Excerpted data:
○ ○ ○ ○

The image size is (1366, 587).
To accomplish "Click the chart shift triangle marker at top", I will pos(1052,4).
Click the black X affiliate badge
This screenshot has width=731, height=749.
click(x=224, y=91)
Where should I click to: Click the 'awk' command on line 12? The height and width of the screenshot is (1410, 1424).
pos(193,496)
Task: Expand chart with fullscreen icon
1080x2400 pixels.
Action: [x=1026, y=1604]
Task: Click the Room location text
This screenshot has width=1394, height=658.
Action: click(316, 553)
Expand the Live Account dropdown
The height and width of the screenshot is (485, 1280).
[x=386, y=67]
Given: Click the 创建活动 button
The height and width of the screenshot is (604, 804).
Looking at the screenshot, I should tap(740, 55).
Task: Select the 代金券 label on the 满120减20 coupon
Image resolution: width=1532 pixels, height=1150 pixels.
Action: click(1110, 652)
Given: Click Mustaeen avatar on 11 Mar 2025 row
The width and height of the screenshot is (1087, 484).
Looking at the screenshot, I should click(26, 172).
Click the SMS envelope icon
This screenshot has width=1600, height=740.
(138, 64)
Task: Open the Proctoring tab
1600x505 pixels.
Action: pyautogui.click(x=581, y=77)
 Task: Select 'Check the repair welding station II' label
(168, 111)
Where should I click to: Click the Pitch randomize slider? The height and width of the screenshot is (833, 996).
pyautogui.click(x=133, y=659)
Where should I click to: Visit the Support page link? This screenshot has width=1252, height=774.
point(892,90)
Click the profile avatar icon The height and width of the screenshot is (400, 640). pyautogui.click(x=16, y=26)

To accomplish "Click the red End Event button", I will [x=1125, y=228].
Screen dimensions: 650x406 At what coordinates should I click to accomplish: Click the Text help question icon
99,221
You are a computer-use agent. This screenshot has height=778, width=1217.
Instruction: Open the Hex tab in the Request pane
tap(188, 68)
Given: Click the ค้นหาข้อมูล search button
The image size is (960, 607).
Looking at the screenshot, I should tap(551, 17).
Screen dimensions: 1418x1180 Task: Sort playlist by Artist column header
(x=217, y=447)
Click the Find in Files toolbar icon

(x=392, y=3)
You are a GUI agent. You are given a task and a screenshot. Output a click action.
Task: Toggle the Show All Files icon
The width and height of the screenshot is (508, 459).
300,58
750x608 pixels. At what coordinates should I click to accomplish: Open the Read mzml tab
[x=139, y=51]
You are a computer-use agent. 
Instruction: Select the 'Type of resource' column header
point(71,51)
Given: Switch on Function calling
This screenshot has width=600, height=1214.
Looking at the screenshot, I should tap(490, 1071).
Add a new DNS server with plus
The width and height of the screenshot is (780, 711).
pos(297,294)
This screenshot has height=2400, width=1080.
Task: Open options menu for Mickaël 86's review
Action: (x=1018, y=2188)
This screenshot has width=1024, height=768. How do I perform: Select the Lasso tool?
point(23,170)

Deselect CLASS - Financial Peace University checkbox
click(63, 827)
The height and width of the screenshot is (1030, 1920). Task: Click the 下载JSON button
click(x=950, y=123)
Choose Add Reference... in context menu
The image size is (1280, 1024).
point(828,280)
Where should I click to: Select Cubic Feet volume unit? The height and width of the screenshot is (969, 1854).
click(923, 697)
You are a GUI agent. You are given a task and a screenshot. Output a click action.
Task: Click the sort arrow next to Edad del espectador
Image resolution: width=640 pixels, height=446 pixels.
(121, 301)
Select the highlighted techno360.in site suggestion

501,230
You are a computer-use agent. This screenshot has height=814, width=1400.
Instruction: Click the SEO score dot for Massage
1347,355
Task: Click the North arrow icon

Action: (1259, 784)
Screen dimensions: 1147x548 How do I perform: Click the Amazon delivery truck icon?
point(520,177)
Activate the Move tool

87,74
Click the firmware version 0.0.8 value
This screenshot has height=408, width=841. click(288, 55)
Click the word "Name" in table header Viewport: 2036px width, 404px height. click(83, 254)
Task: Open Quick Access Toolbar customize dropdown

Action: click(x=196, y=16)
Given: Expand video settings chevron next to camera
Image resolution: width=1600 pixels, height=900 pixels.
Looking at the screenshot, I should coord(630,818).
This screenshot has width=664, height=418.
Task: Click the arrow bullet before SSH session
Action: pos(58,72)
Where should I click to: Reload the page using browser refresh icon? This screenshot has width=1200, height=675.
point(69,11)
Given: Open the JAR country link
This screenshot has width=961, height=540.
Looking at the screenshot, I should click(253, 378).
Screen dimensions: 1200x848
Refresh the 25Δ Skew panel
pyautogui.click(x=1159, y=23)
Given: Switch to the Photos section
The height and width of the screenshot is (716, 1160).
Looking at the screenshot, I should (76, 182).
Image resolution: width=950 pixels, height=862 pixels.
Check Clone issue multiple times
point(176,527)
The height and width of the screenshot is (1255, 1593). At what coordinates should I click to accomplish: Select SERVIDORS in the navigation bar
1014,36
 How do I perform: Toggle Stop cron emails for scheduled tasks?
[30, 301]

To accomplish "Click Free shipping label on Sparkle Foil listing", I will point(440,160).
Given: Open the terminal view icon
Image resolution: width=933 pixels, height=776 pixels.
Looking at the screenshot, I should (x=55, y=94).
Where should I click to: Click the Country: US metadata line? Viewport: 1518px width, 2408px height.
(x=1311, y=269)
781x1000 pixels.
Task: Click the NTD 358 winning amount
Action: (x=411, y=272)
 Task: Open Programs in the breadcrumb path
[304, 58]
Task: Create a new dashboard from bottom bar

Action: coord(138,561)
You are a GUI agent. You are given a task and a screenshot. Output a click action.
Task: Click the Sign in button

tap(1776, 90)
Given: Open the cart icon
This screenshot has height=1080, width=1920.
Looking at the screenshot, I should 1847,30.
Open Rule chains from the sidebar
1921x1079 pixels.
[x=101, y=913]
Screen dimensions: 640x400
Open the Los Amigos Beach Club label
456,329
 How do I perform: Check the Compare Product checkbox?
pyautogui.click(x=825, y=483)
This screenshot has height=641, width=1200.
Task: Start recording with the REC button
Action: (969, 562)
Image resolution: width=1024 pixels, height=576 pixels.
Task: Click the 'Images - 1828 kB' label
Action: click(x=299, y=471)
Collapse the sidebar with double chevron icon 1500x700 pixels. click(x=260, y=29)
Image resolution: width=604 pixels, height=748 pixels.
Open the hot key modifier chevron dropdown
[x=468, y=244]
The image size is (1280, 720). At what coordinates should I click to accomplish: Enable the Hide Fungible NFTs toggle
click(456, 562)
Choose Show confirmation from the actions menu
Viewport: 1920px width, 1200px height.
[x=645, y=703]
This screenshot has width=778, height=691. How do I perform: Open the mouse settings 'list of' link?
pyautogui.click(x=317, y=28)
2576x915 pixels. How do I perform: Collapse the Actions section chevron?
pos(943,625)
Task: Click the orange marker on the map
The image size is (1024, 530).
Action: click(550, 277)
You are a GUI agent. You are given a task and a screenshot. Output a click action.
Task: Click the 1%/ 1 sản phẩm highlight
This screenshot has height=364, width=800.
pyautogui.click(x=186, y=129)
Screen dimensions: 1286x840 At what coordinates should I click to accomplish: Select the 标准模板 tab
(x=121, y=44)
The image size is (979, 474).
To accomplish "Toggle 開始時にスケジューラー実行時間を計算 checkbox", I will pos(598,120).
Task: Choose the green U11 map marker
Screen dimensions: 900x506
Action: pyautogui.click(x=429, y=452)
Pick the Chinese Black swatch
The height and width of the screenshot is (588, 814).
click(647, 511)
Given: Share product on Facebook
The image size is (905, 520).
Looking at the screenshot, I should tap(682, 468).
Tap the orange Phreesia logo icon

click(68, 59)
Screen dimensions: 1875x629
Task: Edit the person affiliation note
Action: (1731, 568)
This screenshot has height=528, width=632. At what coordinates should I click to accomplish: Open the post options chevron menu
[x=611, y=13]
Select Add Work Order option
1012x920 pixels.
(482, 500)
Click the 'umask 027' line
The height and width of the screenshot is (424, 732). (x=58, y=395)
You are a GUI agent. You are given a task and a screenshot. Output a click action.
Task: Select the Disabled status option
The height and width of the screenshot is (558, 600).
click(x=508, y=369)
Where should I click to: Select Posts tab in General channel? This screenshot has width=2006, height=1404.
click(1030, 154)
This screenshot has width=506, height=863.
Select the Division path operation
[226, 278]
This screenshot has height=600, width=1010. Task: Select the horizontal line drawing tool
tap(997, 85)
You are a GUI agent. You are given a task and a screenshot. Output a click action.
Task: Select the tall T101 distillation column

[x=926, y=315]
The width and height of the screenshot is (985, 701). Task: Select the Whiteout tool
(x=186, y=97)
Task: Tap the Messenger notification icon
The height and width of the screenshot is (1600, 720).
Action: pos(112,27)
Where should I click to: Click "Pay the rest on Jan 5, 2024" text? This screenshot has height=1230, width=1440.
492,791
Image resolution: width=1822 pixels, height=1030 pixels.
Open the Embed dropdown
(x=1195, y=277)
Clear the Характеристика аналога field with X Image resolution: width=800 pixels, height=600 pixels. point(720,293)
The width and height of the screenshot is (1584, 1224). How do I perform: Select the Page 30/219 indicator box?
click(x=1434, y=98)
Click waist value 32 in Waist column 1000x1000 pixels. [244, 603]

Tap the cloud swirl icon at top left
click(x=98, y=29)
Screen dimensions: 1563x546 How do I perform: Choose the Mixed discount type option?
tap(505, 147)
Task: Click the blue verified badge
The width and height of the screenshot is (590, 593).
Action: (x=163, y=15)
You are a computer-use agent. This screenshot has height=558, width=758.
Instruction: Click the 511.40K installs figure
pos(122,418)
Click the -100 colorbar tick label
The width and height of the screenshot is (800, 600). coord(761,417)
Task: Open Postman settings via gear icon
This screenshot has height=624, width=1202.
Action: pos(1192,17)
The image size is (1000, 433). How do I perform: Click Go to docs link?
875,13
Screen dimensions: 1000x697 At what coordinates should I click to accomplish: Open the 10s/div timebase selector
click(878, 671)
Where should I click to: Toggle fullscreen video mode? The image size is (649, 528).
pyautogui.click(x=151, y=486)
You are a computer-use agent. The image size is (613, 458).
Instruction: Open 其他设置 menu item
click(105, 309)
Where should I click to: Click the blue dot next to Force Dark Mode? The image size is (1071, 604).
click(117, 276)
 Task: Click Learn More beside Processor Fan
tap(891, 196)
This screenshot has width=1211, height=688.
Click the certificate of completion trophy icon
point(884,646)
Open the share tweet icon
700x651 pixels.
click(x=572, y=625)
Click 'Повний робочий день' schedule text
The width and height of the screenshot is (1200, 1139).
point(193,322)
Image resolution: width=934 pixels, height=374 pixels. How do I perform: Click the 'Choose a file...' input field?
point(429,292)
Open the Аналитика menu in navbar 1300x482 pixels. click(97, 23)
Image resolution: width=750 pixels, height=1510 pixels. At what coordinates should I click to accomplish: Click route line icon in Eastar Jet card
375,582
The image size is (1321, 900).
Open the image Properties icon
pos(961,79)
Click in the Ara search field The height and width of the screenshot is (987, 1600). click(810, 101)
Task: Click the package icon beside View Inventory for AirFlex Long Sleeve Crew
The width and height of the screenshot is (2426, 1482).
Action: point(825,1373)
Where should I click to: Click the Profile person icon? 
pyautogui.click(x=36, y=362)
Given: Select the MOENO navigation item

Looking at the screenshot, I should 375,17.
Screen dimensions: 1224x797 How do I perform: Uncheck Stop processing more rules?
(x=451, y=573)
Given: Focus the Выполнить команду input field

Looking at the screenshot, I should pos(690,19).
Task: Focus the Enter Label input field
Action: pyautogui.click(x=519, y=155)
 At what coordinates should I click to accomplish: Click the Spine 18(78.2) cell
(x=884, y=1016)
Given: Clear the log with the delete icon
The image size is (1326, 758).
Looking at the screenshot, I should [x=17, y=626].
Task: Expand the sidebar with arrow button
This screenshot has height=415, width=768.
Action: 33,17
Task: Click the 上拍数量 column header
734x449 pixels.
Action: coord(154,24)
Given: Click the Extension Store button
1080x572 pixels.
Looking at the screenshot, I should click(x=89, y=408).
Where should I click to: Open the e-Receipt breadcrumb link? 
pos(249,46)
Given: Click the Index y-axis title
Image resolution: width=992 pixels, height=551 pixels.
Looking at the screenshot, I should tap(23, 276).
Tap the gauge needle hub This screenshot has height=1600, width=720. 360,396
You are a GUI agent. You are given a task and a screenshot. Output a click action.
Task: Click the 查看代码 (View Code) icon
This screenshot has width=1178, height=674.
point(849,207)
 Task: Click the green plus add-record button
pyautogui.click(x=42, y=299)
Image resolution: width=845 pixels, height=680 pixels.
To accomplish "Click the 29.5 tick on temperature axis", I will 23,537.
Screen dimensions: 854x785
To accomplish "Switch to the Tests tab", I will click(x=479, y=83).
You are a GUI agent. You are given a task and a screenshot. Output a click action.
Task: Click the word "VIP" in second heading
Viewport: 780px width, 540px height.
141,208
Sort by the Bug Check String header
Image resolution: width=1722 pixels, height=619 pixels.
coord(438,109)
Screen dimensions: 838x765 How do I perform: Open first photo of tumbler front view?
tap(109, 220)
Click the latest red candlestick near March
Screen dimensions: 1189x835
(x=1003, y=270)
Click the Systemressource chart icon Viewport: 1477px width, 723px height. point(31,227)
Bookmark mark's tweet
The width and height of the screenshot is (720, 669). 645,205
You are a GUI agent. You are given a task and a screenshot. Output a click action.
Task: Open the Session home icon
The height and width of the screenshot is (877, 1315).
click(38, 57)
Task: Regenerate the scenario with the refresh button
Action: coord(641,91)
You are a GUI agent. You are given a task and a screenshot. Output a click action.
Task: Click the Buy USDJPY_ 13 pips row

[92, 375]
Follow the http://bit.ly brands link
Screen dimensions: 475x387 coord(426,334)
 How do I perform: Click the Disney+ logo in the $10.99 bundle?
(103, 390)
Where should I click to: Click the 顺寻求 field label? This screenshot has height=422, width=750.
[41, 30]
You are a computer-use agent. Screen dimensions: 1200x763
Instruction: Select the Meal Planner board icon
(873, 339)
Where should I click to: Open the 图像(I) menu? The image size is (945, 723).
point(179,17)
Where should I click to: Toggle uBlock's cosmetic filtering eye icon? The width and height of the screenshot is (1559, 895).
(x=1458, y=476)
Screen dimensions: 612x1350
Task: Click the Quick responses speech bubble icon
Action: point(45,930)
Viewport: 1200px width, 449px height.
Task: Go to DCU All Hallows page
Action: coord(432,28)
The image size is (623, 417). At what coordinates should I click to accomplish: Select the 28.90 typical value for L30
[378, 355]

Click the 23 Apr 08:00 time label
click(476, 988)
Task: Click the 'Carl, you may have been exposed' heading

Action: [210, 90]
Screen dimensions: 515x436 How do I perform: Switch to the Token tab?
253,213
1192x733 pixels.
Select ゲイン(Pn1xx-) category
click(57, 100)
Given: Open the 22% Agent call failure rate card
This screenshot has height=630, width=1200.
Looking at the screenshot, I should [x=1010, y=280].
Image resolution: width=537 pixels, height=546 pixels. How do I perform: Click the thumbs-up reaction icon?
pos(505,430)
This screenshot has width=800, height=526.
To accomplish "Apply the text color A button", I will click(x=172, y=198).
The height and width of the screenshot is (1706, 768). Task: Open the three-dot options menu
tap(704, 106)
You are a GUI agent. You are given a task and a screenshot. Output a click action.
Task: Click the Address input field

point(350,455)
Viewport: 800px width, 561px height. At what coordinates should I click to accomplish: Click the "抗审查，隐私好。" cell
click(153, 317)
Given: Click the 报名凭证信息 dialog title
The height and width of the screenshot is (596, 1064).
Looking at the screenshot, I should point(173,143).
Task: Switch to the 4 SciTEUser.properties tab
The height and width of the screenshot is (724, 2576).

○ ○ ○ ○

Problem description: In the material above, find each line containing the word "axis" and copy it.

Solved exercise:
Given: Click the Index y-axis title
To accomplish "Click the 29.5 tick on temperature axis", I will 23,537.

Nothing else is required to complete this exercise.